For the past year, American tech workers have been told a familiar story: Artificial intelligence is replacing jobs. From boardrooms to press briefings, executives have framed workforce reductions as the inevitable result of machine learning and automation. It's the narrative that's guided mass layoffs across the industry.
But in the case of Salesforce, one of the most prominent voices in enterprise software, the facts point elsewhere.
Behind the company's public claims of AI-driven efficiency lies a more traditional and far more controversial strategy: offshoring. Between 2020 and 2024, Salesforce reduced its U.S. workforce by thousands while
growing its employee base in India by more than 420%. Offices in San Francisco, Portland and other U.S. hubs were shuttered. Simultaneously, the company signed formal training and hiring agreements with the Indian government and celebrated explosive growth in Hyderabad, Mumbai and beyond.
Salesforce isn't alone in the illusion of automation.
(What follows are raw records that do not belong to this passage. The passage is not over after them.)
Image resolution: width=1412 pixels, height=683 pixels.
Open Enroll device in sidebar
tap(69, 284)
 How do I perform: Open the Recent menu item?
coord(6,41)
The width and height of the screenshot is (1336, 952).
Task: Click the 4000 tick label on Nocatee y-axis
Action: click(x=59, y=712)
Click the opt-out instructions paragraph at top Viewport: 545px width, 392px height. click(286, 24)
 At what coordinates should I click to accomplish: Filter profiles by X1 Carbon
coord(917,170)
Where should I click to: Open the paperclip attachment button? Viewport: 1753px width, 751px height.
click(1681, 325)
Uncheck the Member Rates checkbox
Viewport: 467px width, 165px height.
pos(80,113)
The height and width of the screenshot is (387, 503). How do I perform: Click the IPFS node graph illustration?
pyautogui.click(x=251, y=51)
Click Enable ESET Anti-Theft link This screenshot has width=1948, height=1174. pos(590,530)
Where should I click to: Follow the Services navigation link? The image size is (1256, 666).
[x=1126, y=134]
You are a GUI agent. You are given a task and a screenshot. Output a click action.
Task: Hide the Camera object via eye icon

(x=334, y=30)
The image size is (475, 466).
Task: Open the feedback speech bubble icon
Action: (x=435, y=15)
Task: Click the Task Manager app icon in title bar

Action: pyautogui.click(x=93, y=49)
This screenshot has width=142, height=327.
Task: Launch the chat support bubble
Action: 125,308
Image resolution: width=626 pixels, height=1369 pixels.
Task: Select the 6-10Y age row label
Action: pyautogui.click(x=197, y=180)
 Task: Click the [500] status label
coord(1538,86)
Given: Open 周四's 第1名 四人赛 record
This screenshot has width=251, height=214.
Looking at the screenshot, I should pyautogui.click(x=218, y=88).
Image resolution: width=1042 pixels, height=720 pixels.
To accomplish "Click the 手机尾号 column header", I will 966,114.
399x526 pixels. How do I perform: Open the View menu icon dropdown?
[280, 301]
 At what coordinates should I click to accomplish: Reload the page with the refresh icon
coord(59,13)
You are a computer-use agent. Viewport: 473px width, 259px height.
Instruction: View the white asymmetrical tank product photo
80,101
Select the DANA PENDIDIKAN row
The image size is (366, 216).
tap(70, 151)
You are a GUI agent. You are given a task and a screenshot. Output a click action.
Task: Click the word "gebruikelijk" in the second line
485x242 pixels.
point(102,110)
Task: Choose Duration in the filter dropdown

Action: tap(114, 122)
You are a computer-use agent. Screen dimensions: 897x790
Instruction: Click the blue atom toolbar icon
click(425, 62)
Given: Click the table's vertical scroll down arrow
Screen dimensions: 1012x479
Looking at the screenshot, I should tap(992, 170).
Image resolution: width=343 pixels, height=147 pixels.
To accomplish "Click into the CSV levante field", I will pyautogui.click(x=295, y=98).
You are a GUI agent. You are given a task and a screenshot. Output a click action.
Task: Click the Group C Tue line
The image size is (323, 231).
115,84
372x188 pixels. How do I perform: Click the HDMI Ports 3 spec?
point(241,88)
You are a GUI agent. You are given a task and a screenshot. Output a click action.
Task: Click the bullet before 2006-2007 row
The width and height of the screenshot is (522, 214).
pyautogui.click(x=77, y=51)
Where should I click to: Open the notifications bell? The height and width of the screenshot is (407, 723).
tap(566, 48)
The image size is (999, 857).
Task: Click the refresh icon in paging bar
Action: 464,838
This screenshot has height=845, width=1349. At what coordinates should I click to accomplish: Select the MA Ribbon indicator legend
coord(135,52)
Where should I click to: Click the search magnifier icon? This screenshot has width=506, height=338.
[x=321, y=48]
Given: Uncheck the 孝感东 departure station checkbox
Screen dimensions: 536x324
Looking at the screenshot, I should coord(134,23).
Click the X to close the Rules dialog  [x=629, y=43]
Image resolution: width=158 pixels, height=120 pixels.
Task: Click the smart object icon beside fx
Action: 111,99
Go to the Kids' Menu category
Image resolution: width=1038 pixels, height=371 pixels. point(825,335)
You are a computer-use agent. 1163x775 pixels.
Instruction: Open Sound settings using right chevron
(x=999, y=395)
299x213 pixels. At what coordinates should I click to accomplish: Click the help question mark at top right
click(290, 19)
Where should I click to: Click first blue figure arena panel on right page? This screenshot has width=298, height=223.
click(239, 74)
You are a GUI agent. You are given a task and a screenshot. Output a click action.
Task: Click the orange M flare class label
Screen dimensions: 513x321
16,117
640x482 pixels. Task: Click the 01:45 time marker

Amazon's heavily hyped "Just Walk Out" AI-powered checkout was, in truth, driven by over 1,000 workers in India manually reviewing surveillance footage. What was marketed as innovation was really offshore labor behind the scenes. Likewise,
Microsoft's investment in a virtual assistant "Natasha" turned out to be 700 Indian employees posing as chatbots.
These weren't breakthroughs in AI; they were high-tech facades for cheap labor.